Different Solutions To Racism
I see lots of fringe Mormon blogs introduce Social Justice as the solution to the Mormon race “problem.” They insist that class inquality is always due to oppression, in direct contradiction with scripture. For example, fringe-blog Rational Faiths says Nephi called it a “curse” because he held “an ideological system that enables one group to plunder another group.” Racism equal plunder.
In our zeal to show that we do not like racial discrimination one bit, we Mormons could do more damage than good. For example, BYU professor Randy Bott told The Washington Post some ideas. What Randy Bott didn’t consider was that there was an intense presidential campaign between an African-American and a Mormon going on, and the Washington Post simply wanted to twist his words to smear Mormons, and that’s exactly what happened. The media soon spread anti-Mormon articles that included his remarks.
We don’t need to speculate whether Brigham Young was a racist or wonder why the church was imperfect. There are always unfortunate circumstances. Rationalizing makes God look imperfect too, and it gives the media license to dwell on the subject. It was wrong, that’s it.
From the beginning, the Book of Mormon commanded us to preach to all people, and not to discriminate.
“For none of these iniquities come of the Lord; for he doeth that which is good among the children of men; and he doeth nothing save it be plain unto the children of men; and he inviteth them all to come unto him and partake of his goodness; and he denieth none that come unto him, black and white, bond and free, male and female; and he remembereth the heathen; and all are alike unto God, both Jew and Gentile.” (2 Nephi 26:33)
The prophet Joseph Smith’s views on race were ahead of their time:
My cogitations, like Daniel’s, have for a long time troubled me, when I viewed… two or three millions of people are held as slaves for life, because the spirit in them is covered with a darker skin than ours…
The wisdom which ought to characterize the freest, wisest, and most noble nation of the nineteenth century, should, like the sun in his meridian splendor, warm every object beneath its rays; and the main efforts of her officers, who are nothing more nor less than the servants of the people, ought to be directed to ameliorate the condition of all, black or white, bond or free; for the best of books says, “God hath made of one blood all nations of men for to dwell on the face of the earth.”

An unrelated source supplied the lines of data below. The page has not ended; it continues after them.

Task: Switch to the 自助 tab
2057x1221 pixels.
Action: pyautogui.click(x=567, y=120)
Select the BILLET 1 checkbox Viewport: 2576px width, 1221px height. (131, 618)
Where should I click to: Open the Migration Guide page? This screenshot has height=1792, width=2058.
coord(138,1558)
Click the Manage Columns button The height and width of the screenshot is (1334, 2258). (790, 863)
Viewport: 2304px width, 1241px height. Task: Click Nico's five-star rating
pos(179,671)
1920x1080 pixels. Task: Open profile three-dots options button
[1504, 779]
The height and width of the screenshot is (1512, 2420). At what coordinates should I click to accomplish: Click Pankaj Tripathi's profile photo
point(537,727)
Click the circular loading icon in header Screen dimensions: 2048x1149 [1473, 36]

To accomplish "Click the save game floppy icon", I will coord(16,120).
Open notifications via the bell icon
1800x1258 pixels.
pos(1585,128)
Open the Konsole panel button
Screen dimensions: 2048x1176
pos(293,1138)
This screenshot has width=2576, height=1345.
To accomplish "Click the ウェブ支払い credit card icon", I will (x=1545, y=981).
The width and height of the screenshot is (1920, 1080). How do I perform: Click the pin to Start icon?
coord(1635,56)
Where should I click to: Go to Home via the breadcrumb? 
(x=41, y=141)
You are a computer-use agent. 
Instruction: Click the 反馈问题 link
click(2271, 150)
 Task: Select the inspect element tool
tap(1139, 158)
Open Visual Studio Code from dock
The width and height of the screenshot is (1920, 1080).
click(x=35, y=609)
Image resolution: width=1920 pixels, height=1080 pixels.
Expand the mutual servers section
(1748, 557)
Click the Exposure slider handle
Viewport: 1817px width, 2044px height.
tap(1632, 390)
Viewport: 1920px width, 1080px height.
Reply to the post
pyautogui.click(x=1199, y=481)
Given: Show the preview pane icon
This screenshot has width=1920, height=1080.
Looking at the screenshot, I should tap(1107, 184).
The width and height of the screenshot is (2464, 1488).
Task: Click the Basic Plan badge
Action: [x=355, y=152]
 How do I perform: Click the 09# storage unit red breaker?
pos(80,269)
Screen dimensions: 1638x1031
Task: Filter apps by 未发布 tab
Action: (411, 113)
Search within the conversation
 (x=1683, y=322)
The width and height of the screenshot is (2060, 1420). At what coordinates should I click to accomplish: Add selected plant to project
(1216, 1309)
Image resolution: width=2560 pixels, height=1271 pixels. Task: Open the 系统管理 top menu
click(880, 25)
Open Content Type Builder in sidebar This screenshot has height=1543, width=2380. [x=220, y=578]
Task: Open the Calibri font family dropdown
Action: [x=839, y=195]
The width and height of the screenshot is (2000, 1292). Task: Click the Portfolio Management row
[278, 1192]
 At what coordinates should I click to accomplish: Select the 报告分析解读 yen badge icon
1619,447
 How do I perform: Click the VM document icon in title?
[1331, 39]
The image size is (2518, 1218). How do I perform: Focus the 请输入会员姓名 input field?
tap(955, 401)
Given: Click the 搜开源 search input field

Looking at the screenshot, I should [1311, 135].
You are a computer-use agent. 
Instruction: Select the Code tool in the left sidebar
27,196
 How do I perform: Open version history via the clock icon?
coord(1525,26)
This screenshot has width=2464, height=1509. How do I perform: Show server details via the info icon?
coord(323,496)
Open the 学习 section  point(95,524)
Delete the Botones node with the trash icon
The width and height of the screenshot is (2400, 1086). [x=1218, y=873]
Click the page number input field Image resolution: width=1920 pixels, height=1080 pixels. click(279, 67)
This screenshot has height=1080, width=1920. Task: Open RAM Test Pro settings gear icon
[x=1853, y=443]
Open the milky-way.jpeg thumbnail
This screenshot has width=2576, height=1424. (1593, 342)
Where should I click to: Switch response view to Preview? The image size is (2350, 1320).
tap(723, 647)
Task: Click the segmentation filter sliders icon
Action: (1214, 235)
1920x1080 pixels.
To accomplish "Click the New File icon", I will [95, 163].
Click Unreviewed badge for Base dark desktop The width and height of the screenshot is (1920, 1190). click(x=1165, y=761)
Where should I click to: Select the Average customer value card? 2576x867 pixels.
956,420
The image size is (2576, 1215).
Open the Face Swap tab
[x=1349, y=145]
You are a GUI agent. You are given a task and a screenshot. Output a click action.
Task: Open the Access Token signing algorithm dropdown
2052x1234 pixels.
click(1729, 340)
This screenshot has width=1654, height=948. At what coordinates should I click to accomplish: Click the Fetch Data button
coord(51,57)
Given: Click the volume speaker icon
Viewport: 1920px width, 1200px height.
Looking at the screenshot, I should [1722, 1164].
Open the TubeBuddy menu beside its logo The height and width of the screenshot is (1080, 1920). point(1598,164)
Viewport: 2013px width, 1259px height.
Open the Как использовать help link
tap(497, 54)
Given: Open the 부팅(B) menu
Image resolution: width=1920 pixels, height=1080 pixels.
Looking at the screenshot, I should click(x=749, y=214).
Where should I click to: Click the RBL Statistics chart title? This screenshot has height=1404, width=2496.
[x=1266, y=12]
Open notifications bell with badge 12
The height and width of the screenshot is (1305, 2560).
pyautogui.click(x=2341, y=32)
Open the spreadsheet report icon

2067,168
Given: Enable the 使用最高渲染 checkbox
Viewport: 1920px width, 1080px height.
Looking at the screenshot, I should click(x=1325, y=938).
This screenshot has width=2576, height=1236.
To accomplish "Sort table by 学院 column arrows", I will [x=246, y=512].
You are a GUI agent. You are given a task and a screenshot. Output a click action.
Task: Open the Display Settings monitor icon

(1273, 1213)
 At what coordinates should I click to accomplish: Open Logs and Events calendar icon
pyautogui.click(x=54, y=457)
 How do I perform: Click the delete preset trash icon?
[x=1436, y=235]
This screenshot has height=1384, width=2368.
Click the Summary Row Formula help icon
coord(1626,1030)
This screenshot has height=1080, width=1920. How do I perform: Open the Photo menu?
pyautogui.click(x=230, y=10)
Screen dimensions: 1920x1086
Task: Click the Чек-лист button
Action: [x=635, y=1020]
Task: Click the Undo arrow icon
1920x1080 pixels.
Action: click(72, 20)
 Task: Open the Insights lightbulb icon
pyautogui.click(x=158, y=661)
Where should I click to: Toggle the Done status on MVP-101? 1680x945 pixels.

How long did it take Leftists and the Democrat Party to catch up to this conclusion? Divine revelation is superior to social justice, and even today you see the misdirection of those on the Left, who tear down statues, give unmerited rewards, and spread racial division in the name of equality. If the LDS would just stick by their principles–let the army come, let the newspapers print their cartoons–they would always be on the right side of history.
We should celebrate our church’s history. The racial restriction with the priesthood was unfortunate and inexcusable, but our doctrine regarding race has had it right all along. The doctrines of popular culture continue to push racism, and we need to stick by the classical principles that we’ve had from the beginning.
When I was 5 years old my friend said to me one day, “You know, some people say that I have black skin. Isn’t that weird?”
That was the strangest thing I had ever heard. My family did not talk about people in terms of color. “What? Your skin isn’t black. It’s a little dark, but there’s nothing really that different about the way you look. Why would people call you black?”
“I don’t know. It’s weird.”
Regardless of everything that happened in history, it still seems totally unnecessary.